Sempre questionei o fato de sendo
Iemanjá uma divindade da mitologia africana, um orixá no culto de religiões originárias
da África, sua imagem no imaginário popular ser a de uma mulher branca, de
cabelos longos e bem lisos, a sair do mar. Iemanjá não deveria ser negra?
Alguns me dirão tratar-se de questão de sincretismo, e eu ousarei discordar,
porque diferentemente de outros orixás, que tem nos altares sua imagem
associada aos santos católicos, essa imagem da mulher branca saindo das águas
não é comum de se ver em altares das igrejas católicas.

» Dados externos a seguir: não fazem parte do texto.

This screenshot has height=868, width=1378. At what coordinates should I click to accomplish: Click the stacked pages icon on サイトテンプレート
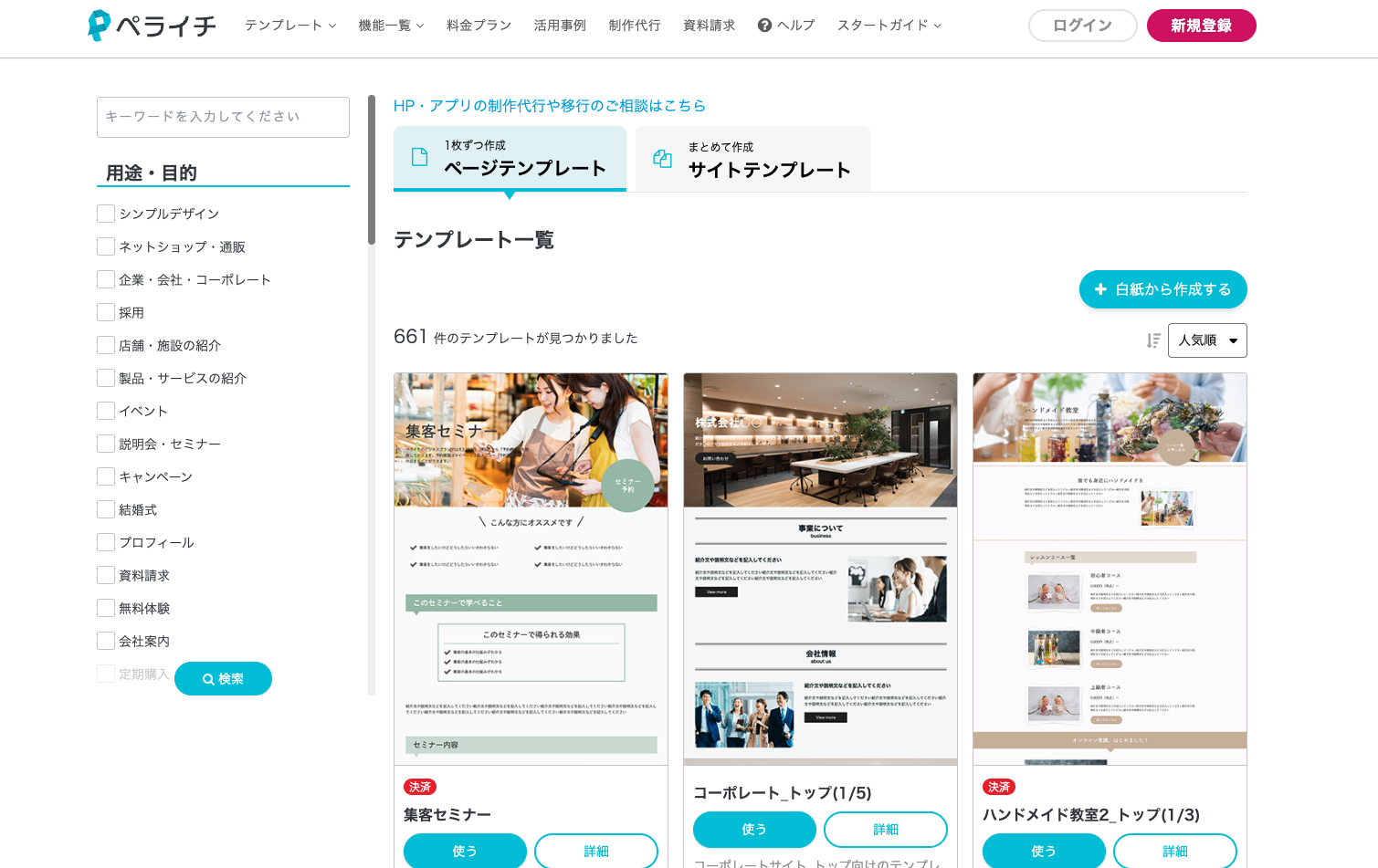662,159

Associei este fato a uma pesquisa
feita nos Estados Unidos com crianças negras, que diante de bonecos brancos e
negros, eram questionadas a respeito de coisas como quem era a mais bonita, a
mais boazinha, a feia, a má. “Por que você acha essa a mais bonita?”,
questionou o entrevistador, ao que a criança negra respondeu: “Porque ela é
branca e tem os olhos azuis!”. É no mínimo intrigante o resultado da pesquisa.
Para mim, demonstra o quanto a sociedade incute padrões na cabeça do indivíduo
desde muito cedo, e como a gente é permissivo com relação a isso. Lembro-me de,
quando muito menino, ter uma vizinha negra e outra loira, adorava brincar com
as duas. Meus tios viviam me enchendo a paciência com aquelas coisas, fulana é
sua namorada, vai casar com ela, etc. Como é nítido pra mim hoje a diferença no
tom da provocação em relação a minha amiguinha negra e a minha amiguinha loira.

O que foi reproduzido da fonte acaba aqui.